🤖 AI Summary
This work proposes a novel approach to enhance reasoning performance without fine-tuning or updating the parameters of large language models (LLMs). The method constructs a feedforward graph composed of multiple heterogeneous frozen LLMs, where signals are propagated through trainable lightweight linear projections within a shared continuous latent space, enabling end-to-end joint optimization. This is the first demonstration of end-to-end training over a graph of multiple frozen models, confirming the feasibility of gradient flow across model boundaries and revealing that output nodes spontaneously develop selective routing behaviors. With only 17.6 million trainable parameters, the approach achieves state-of-the-art results of 87.3% on ARC-Challenge, 82.8% on OpenBookQA, and 67.2% on MMLU, significantly outperforming both individual models and parameter-matched baseline classifiers.
📝 Abstract
We present a feedforward graph architecture in which heterogeneous frozen large language models serve as computational nodes, communicating through a shared continuous latent space via learned linear projections. Building on recent work demonstrating geometric compatibility between independently trained LLM latent spaces~\cite{armstrong2026thinking}, we extend this finding from static two-model steering to end-to-end trainable multi-node graphs, where projection matrices are optimized jointly via backpropagation through residual stream injection hooks. Three small frozen models (Llama-3.2-1B, Qwen2.5-1.5B, Gemma-2-2B) encode the input into a shared latent space whose aggregate signal is injected into two larger frozen models (Phi-3-mini, Mistral-7B), whose representations feed a lightweight cross-attention output node.
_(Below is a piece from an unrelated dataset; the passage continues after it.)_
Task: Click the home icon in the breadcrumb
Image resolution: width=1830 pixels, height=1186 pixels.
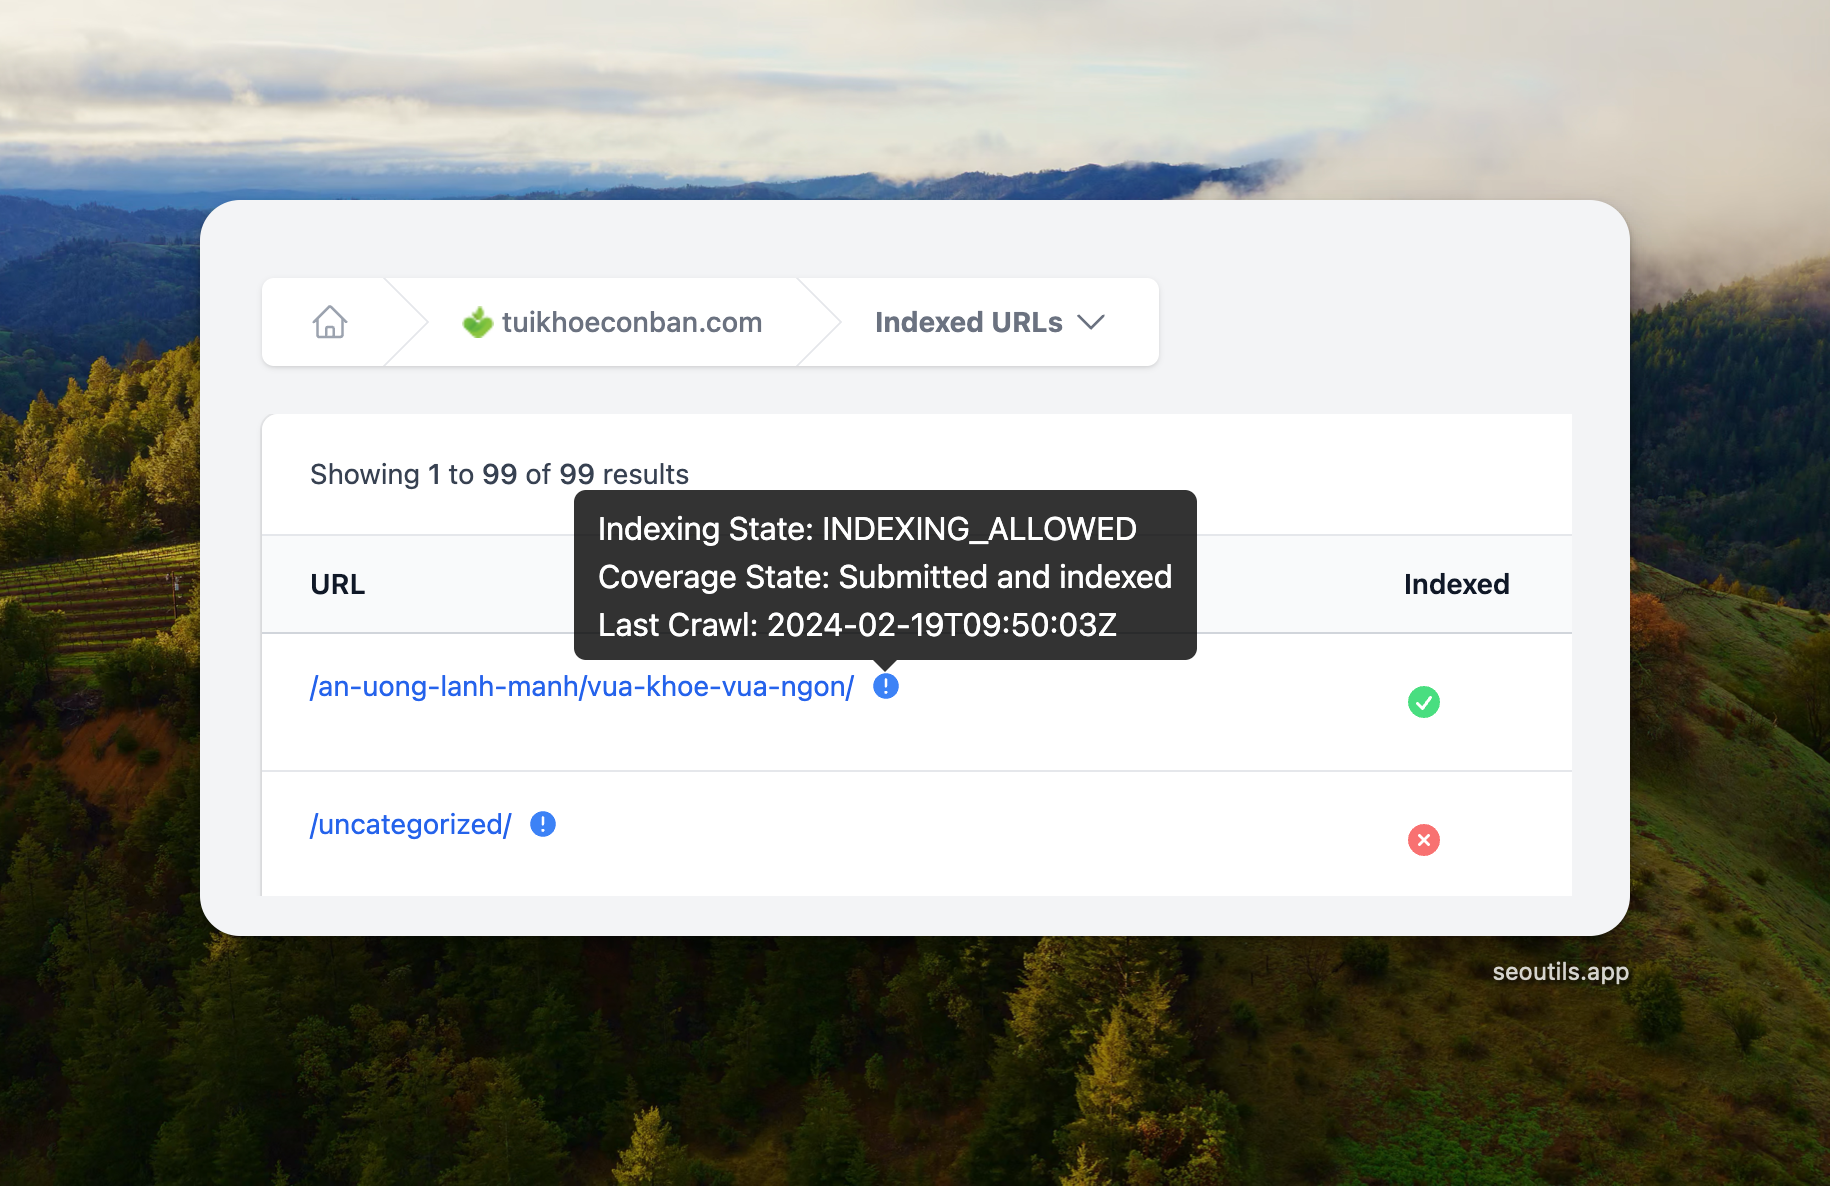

With only 17.6M trainable parameters against approximately 12B frozen, the architecture achieves 87.3\% on ARC-Challenge, 82.8\% on OpenBookQA, and 67.2\% on MMLU, outperforming the best single constituent model by 11.4, 6.2, and 1.2 percentage points respectively, and outperforming parameter-matched learned classifiers on frozen single models by 9.1, 5.2, and 6.7 points. Gradient flow through multiple frozen model boundaries is empirically verified to be tractable, and the output node develops selective routing behavior across layer-2 nodes without explicit supervision.